BEGIN Available data
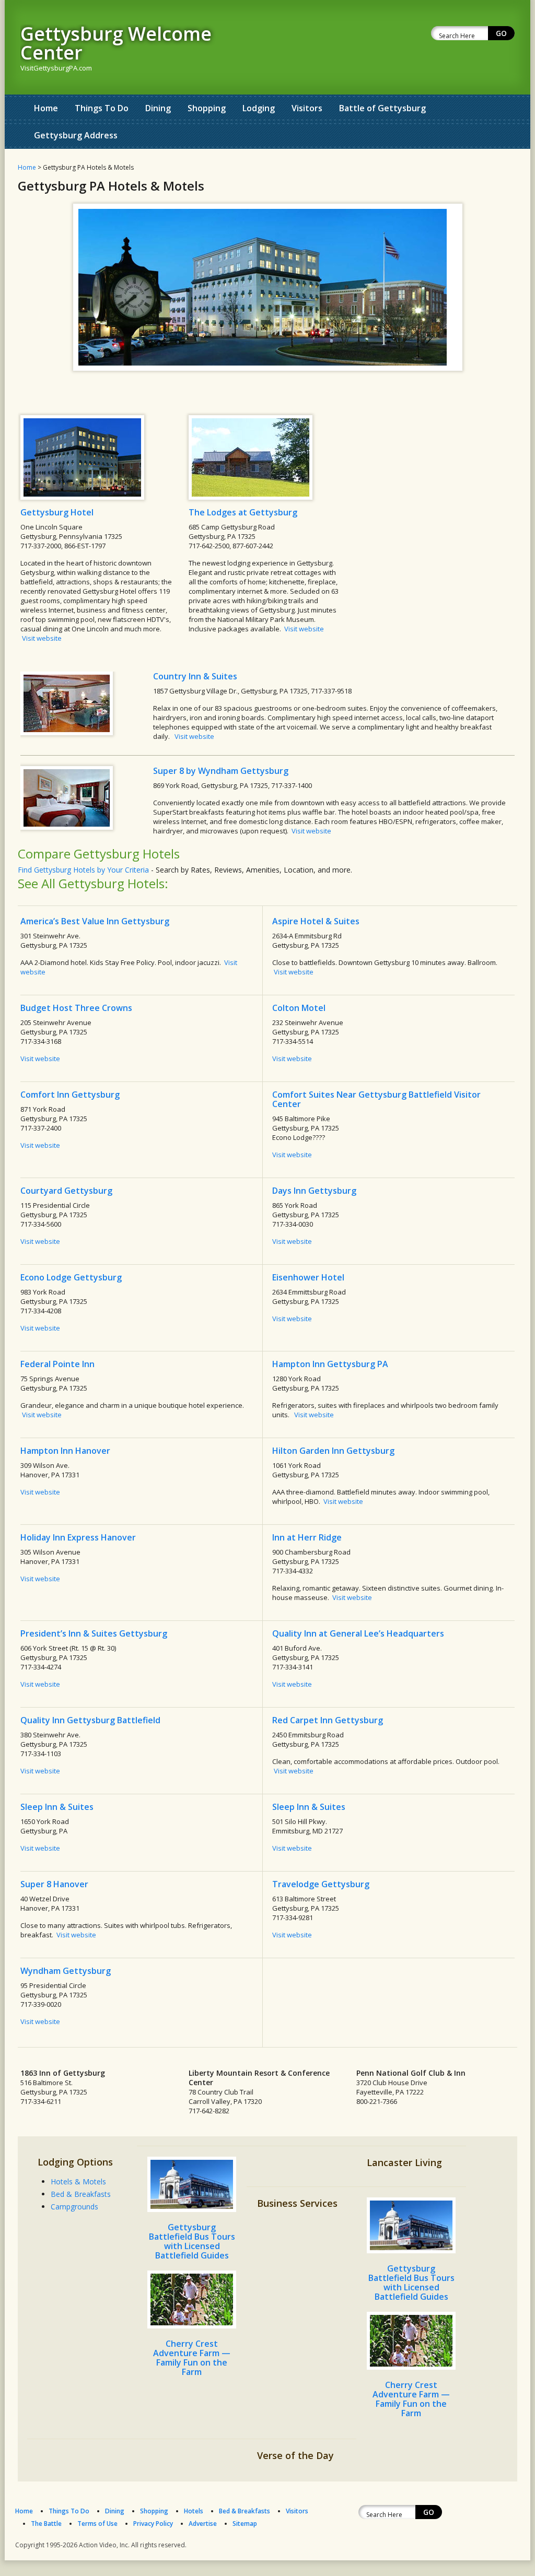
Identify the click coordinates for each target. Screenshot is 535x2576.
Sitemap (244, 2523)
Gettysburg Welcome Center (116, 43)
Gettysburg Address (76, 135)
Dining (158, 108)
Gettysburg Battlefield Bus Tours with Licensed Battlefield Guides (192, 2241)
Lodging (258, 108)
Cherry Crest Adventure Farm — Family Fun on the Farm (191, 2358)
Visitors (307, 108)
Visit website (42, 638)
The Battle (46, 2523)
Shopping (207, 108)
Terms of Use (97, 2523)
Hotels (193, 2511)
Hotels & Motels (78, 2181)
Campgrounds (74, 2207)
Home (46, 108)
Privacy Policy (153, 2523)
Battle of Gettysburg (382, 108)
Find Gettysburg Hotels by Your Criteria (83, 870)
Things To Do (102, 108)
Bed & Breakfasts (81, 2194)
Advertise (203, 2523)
END Available data
BEGIN Available data
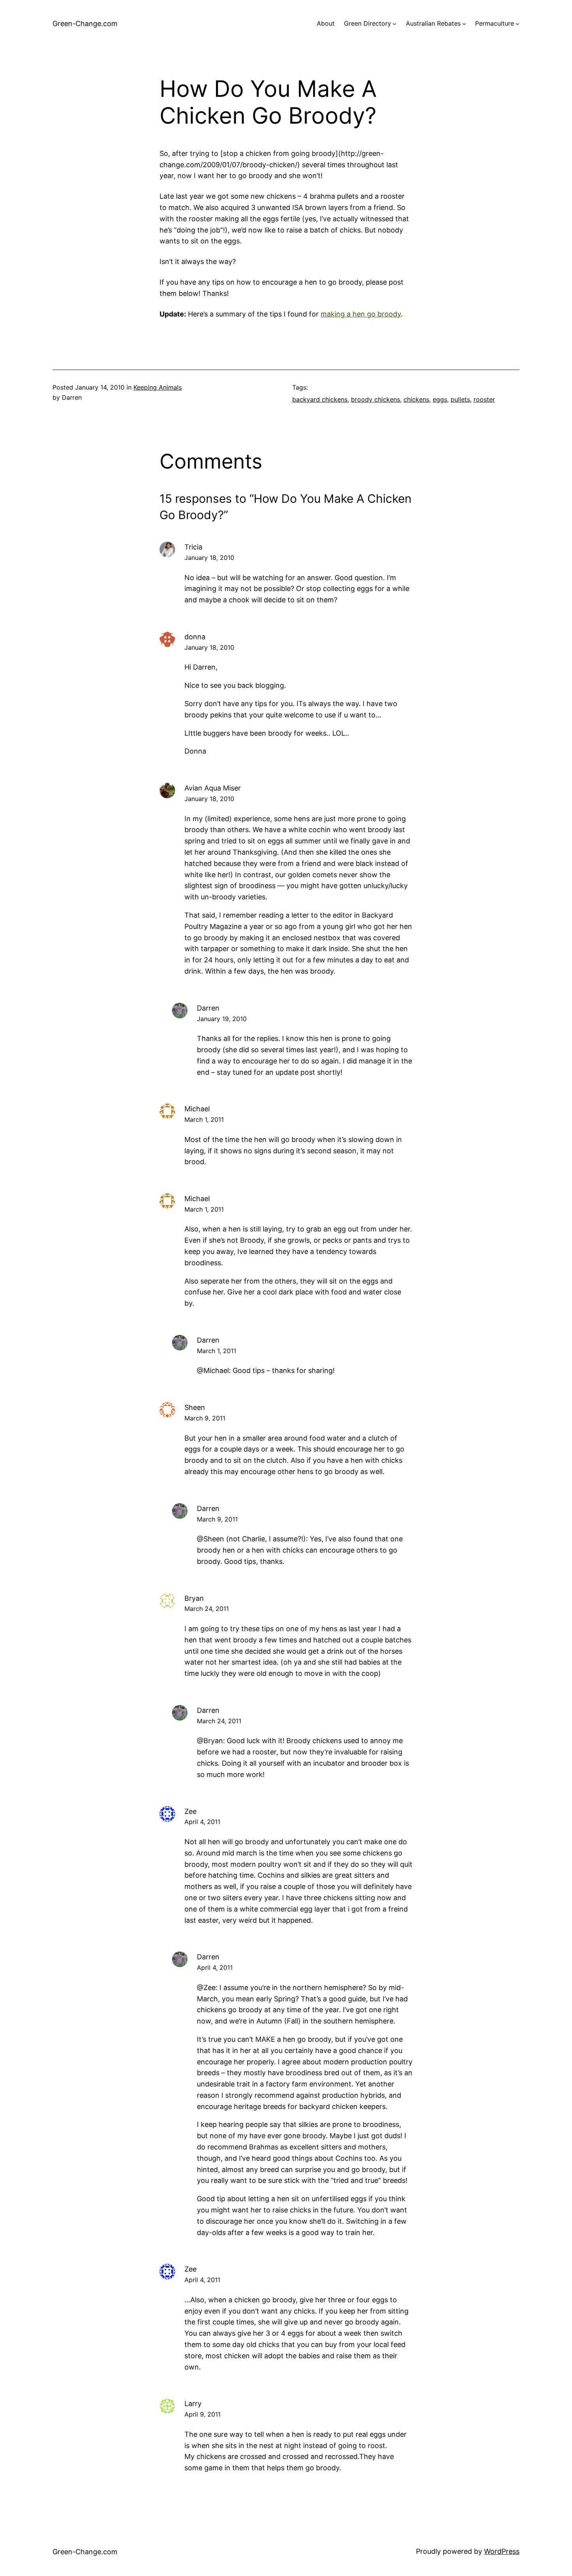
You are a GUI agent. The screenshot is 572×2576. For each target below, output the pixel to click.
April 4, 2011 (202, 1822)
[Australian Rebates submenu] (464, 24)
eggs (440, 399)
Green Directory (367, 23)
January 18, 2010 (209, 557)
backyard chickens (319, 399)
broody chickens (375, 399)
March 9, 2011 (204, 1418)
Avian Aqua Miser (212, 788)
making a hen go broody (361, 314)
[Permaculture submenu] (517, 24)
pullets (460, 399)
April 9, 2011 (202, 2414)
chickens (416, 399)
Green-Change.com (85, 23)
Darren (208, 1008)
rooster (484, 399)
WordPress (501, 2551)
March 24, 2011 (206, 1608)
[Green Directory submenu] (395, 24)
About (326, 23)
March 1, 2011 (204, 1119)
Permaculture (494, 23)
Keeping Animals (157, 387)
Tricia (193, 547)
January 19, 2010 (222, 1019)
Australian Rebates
END Available data
BEGIN Available data
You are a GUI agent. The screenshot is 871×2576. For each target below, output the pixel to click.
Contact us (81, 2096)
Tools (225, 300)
END Available data
» **Task instructions**
What is needed is every line from the data above that includes the string "Directory", copied out.

» **Response to this exercise**
Green Directory (367, 23)
[Green Directory submenu] (395, 24)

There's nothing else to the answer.